Observasi awal dilakukan dalam kurun waktu 3 bulan sejak

tanggal 1 April 2014 sampai 30 Juni 2014. Observasi dilakukan

secara langsung, yakni dengan mengamati langsung objek yang

diteliti di lapangan serta observasi partisipan dimana peneliti

ikut berperan atau ikut serta dalam situasi tertentu pada

permasalahan yang akan diteliti. Hal-hal yang diamati dalam

observasi diantaranya pola kerja jurnalis dalam mendapatkan

berita, bagaimana jurnalis melakukan wawancara narasumber,

bagaimana jurnalis dipisahkan dalam kelompok-kelompok,

serta bagaimana jurnalis saling berbagi bahan wawancara dan

berita dengan jurnalis lain.

53

4. Studi Pustaka

Studi pustaka merupakan data yang diperoleh peneliti secara

tidak langsung yang berasal dari pihak lain di luar objek

penelitian. Data sekunder didapatkan dari studi pustaka yang

merupakan data yang diperoleh dari membaca buku-buku

ilmiah dan pengetahuan umum sebagai landasan teori yang

berhubungan dengan permasalahan yang diteliti. Selain itu data

tersebut juga diperoleh dari literatur-literatur dan informasi

yang dapat menunjang penelitian.

1.7.4 Analisis Data

Analisis data menurut Patton dalam Moleong (1990:103) adalah

proses mengatur urutan data, mengorganisasikannya dalam suatu pola,

kategori dan satuan uraian dasar. Moleong juga mengutip pendapat

Bogdan dan Taylor yang mendefinisikan analisis data sebagai proses

merinci usaha secara formal untuk menemukan tema dan merumuskan

hipotesis (ide) seperti yang disarankan oleh data dan sebagai usaha untuk

memberikan bantuan pada tema hipotesis itu.

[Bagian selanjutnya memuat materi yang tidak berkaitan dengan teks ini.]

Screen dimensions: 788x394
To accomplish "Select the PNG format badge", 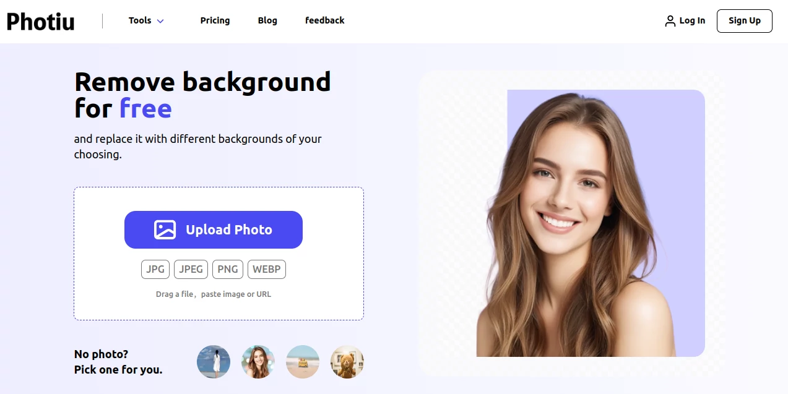I will [227, 269].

Analisis data kualitatif menurut Kriyantono (2006:192-193)

digunakan bila data-data yang terkumpul dalam riset adalah data kualitatif.

Data kualitatif dapat berupa kata-kata, kalimat-kalimat atau narasi-narasi

baik yang diperoleh dari wawancara mendalam maupun observasi.

Analisis data kualitatif dimulai dari analisis berbagai data yang berhasil

54

dikumpulkan periset di lapangan. Kemudian data tersebut diklasifikasikan

dalam kategori-kategori tertentu dan benar-benar harus memilah mana

data yang kurang valid, mendialogkan data satu dengan yang lain dan

sebagainya. Selanjutnya periset melakukan pemaknaan terhadap data.